If you aren’t happy with the style of your door then of course you should get new.
Can I get the coating you use at the paint store or Home Depot?
No. The finish I use is linear polyurethane and it can only be purchased by a professional finisher from a marine supplier. It’s a two part finish that can be brushed but the best results are obtained with a special combination airless/air spray unit.
Are the finishes at Home Depot and the like just as strong?
No they’re not. The state of California has put many restrictions on the commercially available finishes in order to meet air quality standards. Consequently a lot of the varnishes have been reformulated or just eliminated. Most of what you can get now is water based acrylic. The jury is still out on how these products will hold up over time. What I’ve seen is that they don’t. I’ve refinished many doors that were just a couple of years old and have completely faded and broken down.
I have had people say “You’re expensive!
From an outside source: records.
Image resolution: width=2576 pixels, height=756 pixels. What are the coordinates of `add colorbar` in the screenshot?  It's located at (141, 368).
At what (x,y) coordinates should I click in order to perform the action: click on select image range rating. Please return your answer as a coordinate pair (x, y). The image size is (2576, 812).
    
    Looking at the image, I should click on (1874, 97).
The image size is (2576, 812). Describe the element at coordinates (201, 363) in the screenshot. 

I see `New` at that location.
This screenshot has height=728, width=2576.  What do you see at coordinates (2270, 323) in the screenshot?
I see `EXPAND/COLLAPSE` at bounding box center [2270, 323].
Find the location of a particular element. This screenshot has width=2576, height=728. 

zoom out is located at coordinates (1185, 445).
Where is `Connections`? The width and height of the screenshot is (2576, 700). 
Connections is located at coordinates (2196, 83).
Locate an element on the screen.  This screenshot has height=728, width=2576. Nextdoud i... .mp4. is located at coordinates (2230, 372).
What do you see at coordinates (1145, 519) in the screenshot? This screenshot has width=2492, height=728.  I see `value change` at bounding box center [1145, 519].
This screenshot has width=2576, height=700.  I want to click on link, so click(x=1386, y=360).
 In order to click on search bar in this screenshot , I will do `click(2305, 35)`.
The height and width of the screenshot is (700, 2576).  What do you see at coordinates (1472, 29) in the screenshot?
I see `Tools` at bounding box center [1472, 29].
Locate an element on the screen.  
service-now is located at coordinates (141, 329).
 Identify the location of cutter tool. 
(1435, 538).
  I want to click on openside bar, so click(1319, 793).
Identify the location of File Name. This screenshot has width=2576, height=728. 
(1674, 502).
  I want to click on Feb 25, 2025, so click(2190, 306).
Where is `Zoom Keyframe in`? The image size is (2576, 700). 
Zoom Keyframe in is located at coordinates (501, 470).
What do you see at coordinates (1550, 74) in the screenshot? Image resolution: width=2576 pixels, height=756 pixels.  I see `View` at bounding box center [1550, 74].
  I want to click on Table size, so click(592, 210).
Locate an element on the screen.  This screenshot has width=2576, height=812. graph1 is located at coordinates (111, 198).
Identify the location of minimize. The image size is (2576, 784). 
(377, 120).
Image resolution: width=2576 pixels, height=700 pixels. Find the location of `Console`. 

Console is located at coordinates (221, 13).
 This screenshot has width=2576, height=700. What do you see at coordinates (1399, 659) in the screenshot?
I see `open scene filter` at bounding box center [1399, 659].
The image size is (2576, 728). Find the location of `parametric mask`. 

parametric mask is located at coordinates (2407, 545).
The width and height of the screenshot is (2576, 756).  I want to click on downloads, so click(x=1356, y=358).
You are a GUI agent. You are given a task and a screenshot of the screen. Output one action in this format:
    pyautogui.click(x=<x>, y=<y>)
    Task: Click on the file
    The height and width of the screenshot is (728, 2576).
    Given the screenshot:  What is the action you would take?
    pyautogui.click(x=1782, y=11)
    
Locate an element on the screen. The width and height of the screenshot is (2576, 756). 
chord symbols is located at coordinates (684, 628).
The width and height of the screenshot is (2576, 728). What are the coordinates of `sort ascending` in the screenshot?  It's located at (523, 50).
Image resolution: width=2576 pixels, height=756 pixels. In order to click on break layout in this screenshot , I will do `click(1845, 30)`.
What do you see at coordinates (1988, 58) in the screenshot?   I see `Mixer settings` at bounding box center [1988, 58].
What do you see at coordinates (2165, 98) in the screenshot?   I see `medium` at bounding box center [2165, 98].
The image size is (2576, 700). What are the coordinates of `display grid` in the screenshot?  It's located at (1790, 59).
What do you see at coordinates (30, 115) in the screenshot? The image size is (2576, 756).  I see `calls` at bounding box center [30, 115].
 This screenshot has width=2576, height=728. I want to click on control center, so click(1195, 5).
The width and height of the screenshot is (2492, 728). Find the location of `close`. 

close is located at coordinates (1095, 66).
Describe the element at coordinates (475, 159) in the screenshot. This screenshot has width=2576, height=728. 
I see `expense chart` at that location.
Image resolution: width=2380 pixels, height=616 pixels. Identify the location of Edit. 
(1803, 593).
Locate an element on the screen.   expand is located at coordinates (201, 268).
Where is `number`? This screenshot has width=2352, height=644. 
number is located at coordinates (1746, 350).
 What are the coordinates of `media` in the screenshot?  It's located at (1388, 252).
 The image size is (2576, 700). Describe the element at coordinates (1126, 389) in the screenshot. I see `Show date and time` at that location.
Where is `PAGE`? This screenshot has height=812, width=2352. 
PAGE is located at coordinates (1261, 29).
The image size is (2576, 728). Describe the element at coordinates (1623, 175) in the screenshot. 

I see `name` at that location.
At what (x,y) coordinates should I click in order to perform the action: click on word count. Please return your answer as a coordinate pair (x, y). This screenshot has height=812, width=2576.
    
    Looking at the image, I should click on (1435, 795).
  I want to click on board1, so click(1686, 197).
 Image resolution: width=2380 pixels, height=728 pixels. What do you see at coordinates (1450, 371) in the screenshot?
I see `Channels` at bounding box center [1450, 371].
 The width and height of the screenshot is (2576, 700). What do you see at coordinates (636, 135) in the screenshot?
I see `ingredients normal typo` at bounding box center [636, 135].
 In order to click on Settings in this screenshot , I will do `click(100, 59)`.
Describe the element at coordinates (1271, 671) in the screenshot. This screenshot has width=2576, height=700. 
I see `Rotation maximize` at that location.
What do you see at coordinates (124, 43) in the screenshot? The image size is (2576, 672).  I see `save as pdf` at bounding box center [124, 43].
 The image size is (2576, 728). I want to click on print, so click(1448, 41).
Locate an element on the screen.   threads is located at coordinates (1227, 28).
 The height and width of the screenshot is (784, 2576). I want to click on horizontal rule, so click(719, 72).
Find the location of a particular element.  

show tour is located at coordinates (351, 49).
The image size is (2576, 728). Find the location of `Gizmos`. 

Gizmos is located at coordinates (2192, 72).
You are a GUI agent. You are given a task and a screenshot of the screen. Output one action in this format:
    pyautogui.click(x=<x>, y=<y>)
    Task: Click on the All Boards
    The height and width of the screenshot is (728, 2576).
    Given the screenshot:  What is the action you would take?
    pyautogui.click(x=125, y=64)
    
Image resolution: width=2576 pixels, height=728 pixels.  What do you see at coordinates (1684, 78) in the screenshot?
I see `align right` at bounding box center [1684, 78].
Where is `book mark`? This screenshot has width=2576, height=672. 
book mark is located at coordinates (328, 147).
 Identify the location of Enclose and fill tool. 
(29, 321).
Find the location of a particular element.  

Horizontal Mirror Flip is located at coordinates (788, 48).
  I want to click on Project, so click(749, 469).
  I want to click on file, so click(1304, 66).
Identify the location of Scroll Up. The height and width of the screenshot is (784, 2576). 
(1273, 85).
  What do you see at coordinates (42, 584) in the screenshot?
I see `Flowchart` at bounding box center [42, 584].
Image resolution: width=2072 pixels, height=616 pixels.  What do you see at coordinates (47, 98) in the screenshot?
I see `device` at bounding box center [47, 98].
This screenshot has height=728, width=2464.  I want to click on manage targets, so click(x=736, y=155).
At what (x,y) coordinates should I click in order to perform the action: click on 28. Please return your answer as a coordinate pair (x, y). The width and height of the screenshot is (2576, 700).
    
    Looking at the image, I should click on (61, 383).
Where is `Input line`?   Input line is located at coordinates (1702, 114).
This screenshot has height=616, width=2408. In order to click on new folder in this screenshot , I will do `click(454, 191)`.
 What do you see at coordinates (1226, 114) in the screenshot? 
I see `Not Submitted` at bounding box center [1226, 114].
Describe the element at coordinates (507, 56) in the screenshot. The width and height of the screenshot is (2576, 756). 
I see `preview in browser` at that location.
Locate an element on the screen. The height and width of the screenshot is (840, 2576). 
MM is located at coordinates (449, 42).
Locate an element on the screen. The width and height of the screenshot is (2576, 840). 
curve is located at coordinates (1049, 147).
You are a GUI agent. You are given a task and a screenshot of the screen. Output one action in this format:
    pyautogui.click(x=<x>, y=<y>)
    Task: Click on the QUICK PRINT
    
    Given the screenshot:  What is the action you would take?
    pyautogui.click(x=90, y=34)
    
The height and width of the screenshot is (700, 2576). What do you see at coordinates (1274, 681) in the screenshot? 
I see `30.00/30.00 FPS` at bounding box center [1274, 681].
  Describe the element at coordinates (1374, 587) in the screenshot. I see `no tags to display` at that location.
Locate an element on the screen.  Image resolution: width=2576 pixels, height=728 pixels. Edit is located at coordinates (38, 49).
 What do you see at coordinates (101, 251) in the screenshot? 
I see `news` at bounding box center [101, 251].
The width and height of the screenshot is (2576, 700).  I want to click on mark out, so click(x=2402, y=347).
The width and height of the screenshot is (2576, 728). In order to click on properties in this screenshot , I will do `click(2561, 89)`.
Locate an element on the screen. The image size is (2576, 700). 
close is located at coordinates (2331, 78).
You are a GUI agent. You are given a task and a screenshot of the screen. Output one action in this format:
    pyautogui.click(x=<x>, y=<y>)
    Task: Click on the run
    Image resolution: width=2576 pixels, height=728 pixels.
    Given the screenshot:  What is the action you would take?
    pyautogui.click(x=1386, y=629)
I can get new doors for that much!”
Often people who say that haven’t necessarily looked into all the options. It’s probably true but just what are you getting? A main consideration is the idea of longevity, beauty, custom finish and color. You need to factor in the base cost of the doors plus installation plus hardware and compare what you get to what you already have. A new set of quality doors can easily run from $4500 to $12,000 and up. Lots of my clients have said “You were more expensive than I thought but I saved thousands of dollars having this done”.